Sulfur and chlorine solubility in Mt. Unzen rhyodacitic melt at 850 °C and 200 MPa

Abstract

The solubilities of S and Cl have been determined at 850 °C, 200 MPa, and fO 2 ∼NNO in a rhyodacitic melt of the Unzen volcano in equilibrium with a fluid phase of mixed composition (H–O–Cl–S). The partitioning of Cl between silicate melt and fluid shows a strong deviation from ideal behavior. The Cl content of melts coexisting with fluids containing up to 50 mol% Cl is approximately 0.85 wt.%. With the addition of sulfur, the Cl concentration decreases by 0.2 wt.% Cl (2 wt.% S added in the system; ∼50 mol% Cl in fluid).
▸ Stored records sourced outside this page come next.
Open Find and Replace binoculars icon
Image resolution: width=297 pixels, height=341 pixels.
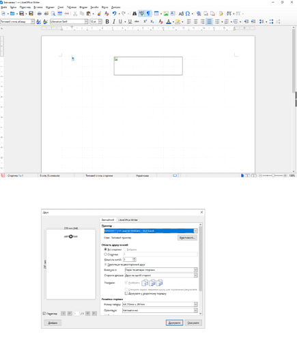tap(135, 14)
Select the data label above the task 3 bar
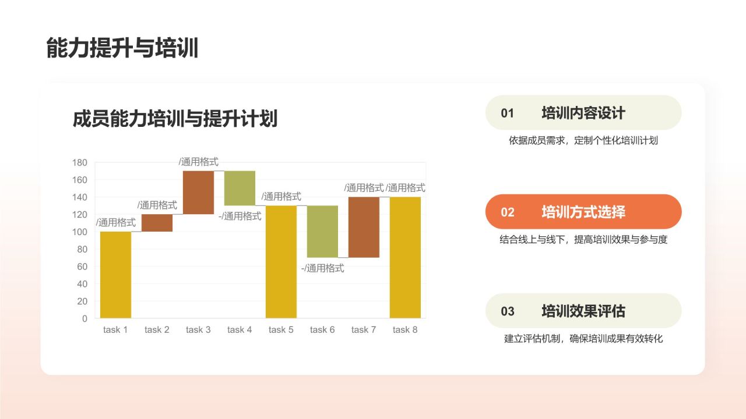Image resolution: width=746 pixels, height=419 pixels. (198, 162)
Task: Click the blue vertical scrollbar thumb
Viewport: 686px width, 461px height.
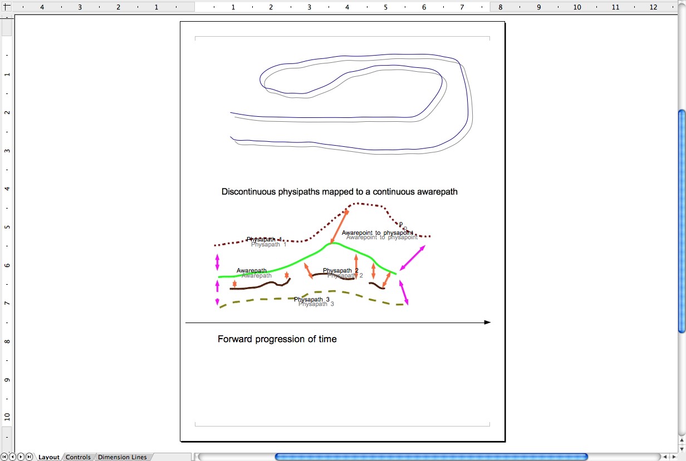Action: (682, 221)
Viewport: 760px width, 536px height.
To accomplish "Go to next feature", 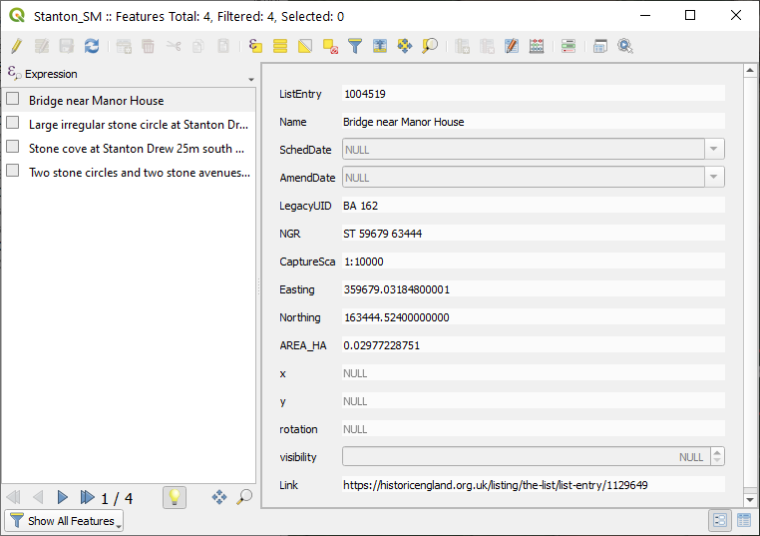I will click(x=63, y=497).
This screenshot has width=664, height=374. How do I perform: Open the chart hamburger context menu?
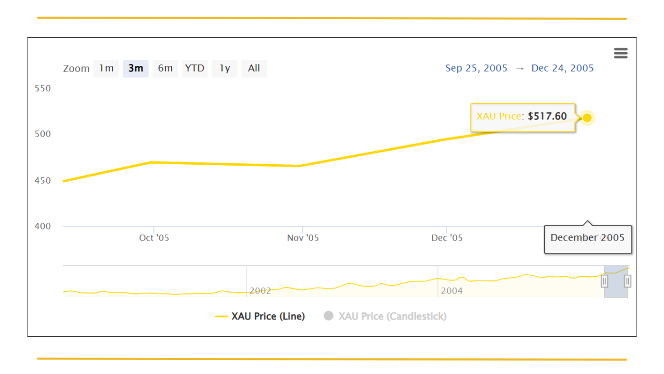tap(620, 53)
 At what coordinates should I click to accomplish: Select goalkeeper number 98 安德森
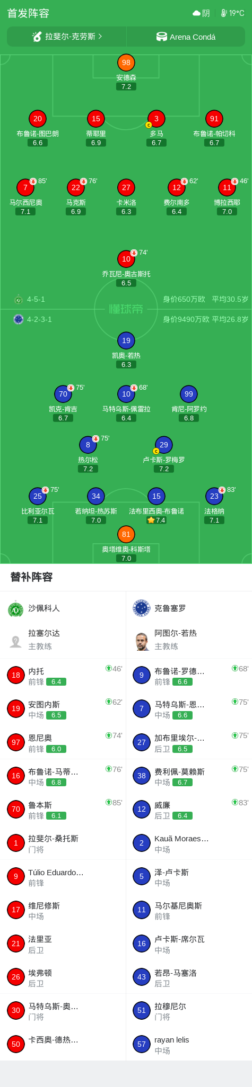click(126, 62)
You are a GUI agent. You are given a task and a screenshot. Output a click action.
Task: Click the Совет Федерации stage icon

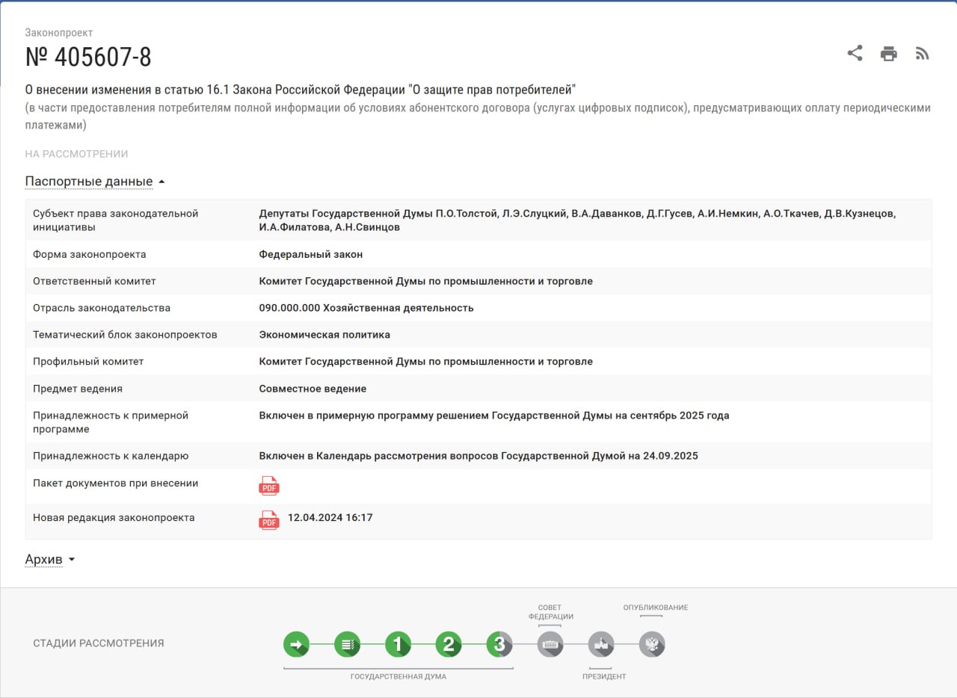click(x=551, y=643)

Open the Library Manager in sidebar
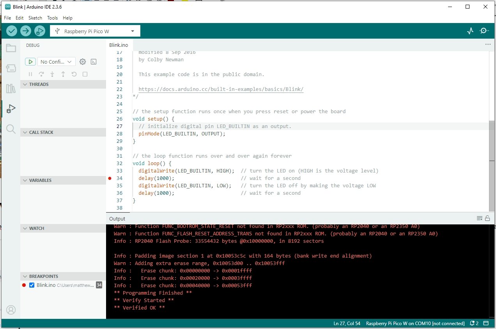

This effect is most probably explained by a more ideal mixing of the Cl-bearing species in S-bearing fluids. However, changes of melt composition with the addition of S (depletion of iron) can also influence Cl solubility. The solubility of sulfur in the melt is a complex function of the activity of fluid components, the FeO tot content of the melt, and the speciation of S. With increasing S content in the system from 0 to 2 wt.% S, the amount of pyrrhotite (Pyr) increases (up to 2.2 vol.%), the FeO tot content of the melt decreases (from 2.8 to 0.9 wt.% FeO tot), and S solubility increases slightly (up to 100 ppm). At the investigated conditions in the Cl-bearing systems, S solubilities up to 200 ppm have been determined, indicating that the addition of Cl to the system enhances S solubility. The influence of Cl on the solubility of S can be related to nonideal mixing in the fluid, in particular, the increase in activity of S-bearing fluid species and a decrease of H 2S/SO 2 ratios in the fluid. The first effect leads to higher solubility of sulfide in the melt and the second one favors the dissolution of additional sulfate in the silicate melt at studied conditions.